Are you paying too much for your Medicare drug planPublished 5:12pm Tuesday, September 27, 2011
As a senior, I was thrilled when I finally became eligible for Medicare. And with that benefit, I found that I had several decisions to make. Among them, which prescription drug plan or PDP was going to be best and most cost effective for me?
The reason I mention this is because too many seniors assume the plan they’ve always been on is the best plan for them.
Some seniors don’t know how to research drug plans, and some are just too darn lazy to do their own homework.
According to a Robert Wood Johnson Foundation study, only 10 percent of drug plan participants change their annual coverage. The bottom line is that the typical senior is in the wrong prescription drug plan and can end up overpaying thousands of dollars for their prescription medicines every year.
In a survey done in Florida and reported by Laura Green of the Palm Beach Post, more than 94 percent of Florida seniors could have saved money by switching PDP plans, and on a national level, more than 90 percent of Medicare beneficiaries would have been financially better off with a different plan.
Some states like Florida offer Medicare recipients a wide array of plans to choose from, particularly compared to other states. While that provides plenty of opportunity to find a great plan, it also increases the confusion as to how to make the best choice for the best plan for each senior.
With this calendar year quickly drawing to a close, many seniors are going to be surprised to learn that the federal government has moved and shortened the enrollment period for next year’s program choices to Oct. 15 through Dec. 7.
Previously, seniors had until the end of the year to make a choice.
Some Medicare Advantage plans offered by private providers do include drug coverage, while seniors on traditional government-run Medicare must choose a stand-alone drug plan.
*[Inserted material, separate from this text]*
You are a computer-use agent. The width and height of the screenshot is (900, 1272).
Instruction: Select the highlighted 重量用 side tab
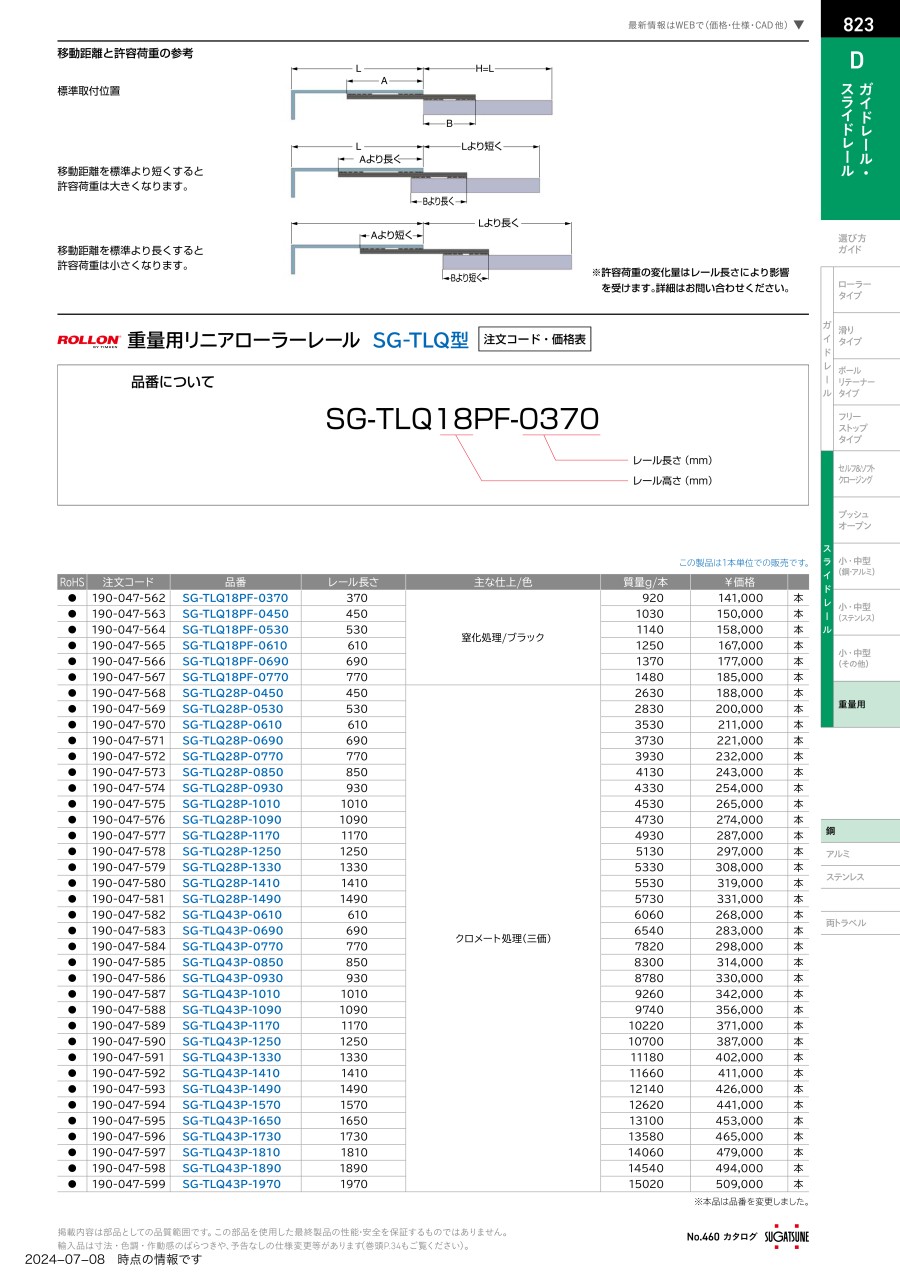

Remember, because of yearly changes, a great deal of your own money may be saved for just a few minutes of effort in selecting the best PDP plan for you.
There is assistance available as well as several free prescription drug plan comparison tools available to help you make the best decision. One can be found on the Internet at Medicare.gov. Another is PlanPrescriber.
To give you an idea of how much difference there can be between plans, PlanPrescriber found that in Palm Beach County, Florida, a senior on the medicines Lipitor, Advair and Nexium – three popular and frequently prescribed drugs – the annual costs of prescription drug plans covering those medicines in that area varied from $1,857 to $4,317 – over $2,400 difference for the same drugs.
Isn’t that enough incentive to make you want to check for the best drug plan?
Remember, choosing a plan has to be right for you, based on your prescription needs.
Asking a friend what plan he or she uses is not the best approach. Your drugs are unique to your medical needs. If there was ever a time to step up to the plate and avoid being lazy in your decision-making process, this is it. There may be a lot of money at stake, and since it’s your money, making good choices matters.
Ron Kauffman is a geriatric consultant and planner in private practice in Henderson and Polk Counties.
He is the author of Caring for a Loved One with Alzheimer’s Disease, available at the Polk County Senior Center. His podcasts can be heard weekly at www.seniorlifestyles.net. You can reach him at his office at 828-626-9799, on his cell at 561-818-0039 or by email at firstname.lastname@example.org.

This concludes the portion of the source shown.